FAD-dependent Baeyer-Villiger monooxygenases (BVMOs) have proven to be useful biocatalysts in the selective and specific oxygenation of various ketones. Despite the cloning, heterologous expression and characterization of close to 80 members of this enzyme family, some sub-groups of BVMOs still remain underrepresented and their evolutionary relationship uncertain. Until recently, very few fungal BVMOs have been described. Our previous investigations into BVMOs from the fungus Aspergillus flavus, yielded very little activity on simple cyclic ketones. Here we report on another four BVMOs from A. flavus that are more closely related to cyclohexanone monooxygenase (CHMO) from Acinetobacter sp. NCIMB 9871. Evolutionary analysis with other characterized BVMOs show their closest relationship to be with either cycloalkanone monooxygenase (CAMO) or 2-oxo-Δ³-4,5,5-trimethylcyclopentenylacetyl-coenzyme A monooxygenase (OTEMO). The OTEMO-related BVMO_AFL706 and BVMO_AFL334 were heterologously expressed in E. coli, purified and shown to be able to convert a range of cyclic and substituted cyclic ketones. Of the unsubstituted cyclic ketones, cyclohexanone showed the highest conversion with maximum turnover frequencies reaching 4.3s^-1 for BVMO_AFL706. Unlike CHMO_acinet, and many of the closely related BVMOs, no substrate inhibition was observed with cyclohexanone to a concentration of up to 30mM, creating the possibility for applications requiring high substrate loading. Aliphatic ketones were also readily converted with excellent regioselectivity. Similar to CHMO_acinet, acetophenones were not converted and the oxidation of rac-cis-bicyclo[3.2.0]hept-2-en-6-one occurs enantiodivergently, with the (1R,5S) isomer converted to the "normal" lactone and the (1S,5R) isomer to the "abnormal" lactone.

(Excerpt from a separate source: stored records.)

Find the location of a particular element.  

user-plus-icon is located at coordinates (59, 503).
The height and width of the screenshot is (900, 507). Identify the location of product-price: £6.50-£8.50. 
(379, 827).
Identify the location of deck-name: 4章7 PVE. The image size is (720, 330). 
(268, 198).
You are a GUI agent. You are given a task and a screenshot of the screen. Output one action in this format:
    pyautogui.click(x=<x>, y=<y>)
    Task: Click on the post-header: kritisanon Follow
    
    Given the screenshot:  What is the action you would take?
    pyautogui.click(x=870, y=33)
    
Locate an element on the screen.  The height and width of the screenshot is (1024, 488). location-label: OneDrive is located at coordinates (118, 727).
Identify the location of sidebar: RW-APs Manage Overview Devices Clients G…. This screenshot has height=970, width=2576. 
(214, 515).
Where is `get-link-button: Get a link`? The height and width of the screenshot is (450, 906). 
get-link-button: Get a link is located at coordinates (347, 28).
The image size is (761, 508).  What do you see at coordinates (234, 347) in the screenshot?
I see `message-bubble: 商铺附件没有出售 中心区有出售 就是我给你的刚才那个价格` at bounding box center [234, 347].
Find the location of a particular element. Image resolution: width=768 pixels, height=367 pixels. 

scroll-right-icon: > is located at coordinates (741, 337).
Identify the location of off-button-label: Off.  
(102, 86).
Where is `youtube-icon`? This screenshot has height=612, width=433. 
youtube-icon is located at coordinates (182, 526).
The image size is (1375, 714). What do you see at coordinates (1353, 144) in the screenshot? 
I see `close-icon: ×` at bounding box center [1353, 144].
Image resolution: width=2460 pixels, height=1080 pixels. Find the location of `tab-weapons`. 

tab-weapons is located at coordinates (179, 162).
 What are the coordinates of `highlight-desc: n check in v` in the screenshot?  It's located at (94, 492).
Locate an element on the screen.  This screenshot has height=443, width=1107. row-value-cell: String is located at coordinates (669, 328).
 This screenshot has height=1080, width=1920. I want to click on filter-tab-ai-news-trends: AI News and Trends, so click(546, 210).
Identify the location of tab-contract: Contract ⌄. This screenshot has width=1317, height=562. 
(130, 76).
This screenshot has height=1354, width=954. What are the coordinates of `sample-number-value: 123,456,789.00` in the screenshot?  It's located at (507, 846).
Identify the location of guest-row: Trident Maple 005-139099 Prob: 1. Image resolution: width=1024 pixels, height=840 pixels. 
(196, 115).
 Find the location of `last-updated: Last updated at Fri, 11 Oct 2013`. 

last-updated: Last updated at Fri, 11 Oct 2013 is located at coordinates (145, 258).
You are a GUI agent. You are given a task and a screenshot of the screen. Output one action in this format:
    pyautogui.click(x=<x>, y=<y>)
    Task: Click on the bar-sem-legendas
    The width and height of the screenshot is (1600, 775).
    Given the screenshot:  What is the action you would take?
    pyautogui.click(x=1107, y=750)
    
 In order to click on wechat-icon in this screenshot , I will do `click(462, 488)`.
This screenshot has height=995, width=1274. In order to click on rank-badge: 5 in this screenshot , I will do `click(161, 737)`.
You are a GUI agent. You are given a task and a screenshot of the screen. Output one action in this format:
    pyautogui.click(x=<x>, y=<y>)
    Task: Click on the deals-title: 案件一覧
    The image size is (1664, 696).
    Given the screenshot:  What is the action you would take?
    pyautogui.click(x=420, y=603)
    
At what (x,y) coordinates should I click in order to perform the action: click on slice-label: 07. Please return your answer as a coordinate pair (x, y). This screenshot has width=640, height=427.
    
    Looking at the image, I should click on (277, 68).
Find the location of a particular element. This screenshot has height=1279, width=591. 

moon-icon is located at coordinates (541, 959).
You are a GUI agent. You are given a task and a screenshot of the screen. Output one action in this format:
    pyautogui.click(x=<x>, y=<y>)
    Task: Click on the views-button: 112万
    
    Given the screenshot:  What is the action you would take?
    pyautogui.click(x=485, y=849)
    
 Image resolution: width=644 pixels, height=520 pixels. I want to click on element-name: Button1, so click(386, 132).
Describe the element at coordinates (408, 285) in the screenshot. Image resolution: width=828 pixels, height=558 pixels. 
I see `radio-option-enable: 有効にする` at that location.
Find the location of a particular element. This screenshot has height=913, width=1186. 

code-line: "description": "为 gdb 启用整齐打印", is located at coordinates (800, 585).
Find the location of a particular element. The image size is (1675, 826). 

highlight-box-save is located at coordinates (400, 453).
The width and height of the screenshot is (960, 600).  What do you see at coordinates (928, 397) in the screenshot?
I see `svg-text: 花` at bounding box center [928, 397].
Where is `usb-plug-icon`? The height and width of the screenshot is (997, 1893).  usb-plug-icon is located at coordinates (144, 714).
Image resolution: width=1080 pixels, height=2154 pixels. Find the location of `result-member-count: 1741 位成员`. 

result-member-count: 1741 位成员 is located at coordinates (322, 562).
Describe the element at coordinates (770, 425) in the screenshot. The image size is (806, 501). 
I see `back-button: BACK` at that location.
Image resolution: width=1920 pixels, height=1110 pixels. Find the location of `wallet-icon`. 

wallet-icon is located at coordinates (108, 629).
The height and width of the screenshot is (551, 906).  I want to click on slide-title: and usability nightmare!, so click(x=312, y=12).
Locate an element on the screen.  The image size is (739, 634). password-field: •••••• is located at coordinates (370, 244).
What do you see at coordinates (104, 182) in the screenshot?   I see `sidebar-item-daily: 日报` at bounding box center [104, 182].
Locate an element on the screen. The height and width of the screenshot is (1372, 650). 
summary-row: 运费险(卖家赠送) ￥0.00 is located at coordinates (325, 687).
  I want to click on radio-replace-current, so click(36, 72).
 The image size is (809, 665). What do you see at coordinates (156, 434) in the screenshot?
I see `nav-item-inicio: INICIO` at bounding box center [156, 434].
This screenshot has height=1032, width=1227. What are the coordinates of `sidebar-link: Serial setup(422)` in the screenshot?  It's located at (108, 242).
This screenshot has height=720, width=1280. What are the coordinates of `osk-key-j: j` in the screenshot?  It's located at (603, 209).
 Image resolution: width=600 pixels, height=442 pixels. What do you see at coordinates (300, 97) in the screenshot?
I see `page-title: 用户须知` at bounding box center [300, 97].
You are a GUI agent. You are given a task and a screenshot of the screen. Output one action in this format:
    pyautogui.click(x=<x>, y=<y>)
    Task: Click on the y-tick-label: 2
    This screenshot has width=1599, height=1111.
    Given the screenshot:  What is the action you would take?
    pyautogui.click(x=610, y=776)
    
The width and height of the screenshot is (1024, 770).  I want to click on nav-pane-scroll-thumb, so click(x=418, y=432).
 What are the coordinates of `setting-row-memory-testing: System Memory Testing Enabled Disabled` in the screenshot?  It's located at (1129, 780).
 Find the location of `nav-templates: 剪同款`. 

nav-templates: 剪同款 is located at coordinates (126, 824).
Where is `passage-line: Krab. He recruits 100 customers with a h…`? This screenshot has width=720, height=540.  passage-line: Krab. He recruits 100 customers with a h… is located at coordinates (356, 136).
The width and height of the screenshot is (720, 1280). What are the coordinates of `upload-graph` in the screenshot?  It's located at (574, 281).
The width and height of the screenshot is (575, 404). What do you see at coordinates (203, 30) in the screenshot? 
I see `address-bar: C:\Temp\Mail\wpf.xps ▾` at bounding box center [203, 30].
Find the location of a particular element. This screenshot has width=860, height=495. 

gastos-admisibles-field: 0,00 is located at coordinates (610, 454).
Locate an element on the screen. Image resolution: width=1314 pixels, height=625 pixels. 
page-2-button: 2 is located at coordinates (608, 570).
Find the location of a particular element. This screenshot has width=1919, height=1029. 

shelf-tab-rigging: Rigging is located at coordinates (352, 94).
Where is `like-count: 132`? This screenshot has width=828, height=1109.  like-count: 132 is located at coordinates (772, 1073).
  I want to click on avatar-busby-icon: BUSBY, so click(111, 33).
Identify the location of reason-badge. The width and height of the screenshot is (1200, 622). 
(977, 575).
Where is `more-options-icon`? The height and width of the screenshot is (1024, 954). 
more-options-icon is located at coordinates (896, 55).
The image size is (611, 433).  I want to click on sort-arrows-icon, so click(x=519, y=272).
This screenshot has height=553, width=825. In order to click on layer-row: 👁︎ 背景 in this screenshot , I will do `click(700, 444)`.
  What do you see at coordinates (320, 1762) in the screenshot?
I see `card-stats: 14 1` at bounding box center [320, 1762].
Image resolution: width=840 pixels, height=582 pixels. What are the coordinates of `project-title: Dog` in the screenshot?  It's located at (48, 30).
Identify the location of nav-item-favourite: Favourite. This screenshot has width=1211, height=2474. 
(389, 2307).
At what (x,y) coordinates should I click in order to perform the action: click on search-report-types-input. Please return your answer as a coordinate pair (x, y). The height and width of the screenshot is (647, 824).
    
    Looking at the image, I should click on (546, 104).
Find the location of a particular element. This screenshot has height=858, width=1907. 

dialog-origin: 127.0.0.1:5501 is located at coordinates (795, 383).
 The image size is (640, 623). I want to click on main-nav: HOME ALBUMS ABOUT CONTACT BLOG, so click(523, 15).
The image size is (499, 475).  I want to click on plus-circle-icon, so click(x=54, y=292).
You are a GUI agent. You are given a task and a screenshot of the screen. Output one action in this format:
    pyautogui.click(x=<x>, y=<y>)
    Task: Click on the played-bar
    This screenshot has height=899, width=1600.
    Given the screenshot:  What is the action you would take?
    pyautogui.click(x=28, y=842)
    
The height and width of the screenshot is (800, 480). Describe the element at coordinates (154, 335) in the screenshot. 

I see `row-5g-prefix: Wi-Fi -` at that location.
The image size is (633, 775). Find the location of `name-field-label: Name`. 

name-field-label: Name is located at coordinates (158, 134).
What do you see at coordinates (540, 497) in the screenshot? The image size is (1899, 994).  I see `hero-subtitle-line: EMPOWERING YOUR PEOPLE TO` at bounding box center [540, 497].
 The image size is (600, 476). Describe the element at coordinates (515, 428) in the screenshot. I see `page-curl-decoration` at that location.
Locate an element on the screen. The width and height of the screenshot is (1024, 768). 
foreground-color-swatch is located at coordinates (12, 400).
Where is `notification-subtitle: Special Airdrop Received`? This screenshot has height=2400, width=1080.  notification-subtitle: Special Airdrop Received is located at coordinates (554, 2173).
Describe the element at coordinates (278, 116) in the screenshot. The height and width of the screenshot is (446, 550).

Controlling the Regioselectivity of Baeyer-Villiger Monooxygenases by Mutation of Active-Site Residues

Baeyer-Villiger monooxygenase (BVMO)-mediated regiodivergent conversions of asymmetric ketones can lead to the formation of "normal" or "abnormal" lactones. In a previous study, we were able to change the regioselectivity of a BVMO by mutation of the active-site residues to smaller amino acids, which thus created more space. In this study, we demonstrate that this method can also be used for other BVMO/substrate combinations. We investigated the regioselectivity of 2-oxo-Δ³ -4,5,5-trimethylcyclopentenylacetyl-CoA monooxygenase from Pseudomonas putida (OTEMO) for cis-bicyclo[3.2.0]hept-2-en-6-one (1) and trans-dihydrocarvone (2), and we were able to switch the regioselectivity of this enzyme for one of the substrate enantiomers. The OTEMO wild-type enzyme converted (-)-1 into an equal (50:50) mixture of the normal and abnormal products. The F255A/F443V variant produced 90 % of the normal product, whereas the W501V variant formed up to 98 % of the abnormal product. OTEMO F255A exclusively produced the normal lactone from (+)-2, whereas the wild-type enzyme was selective for the production of the abnormal product. The positions of these amino acids were equivalent to those mutated in the cyclohexanone monooxygenases from Arthrobacter sp. and Acinetobacter sp. (CHMO_Arthro and CHMO_Acineto ) to switch their regioselectivity towards (+)-2, which suggests that there are hot spots in the active site of BVMOs that can be targeted with the aim to change the regioselectivity.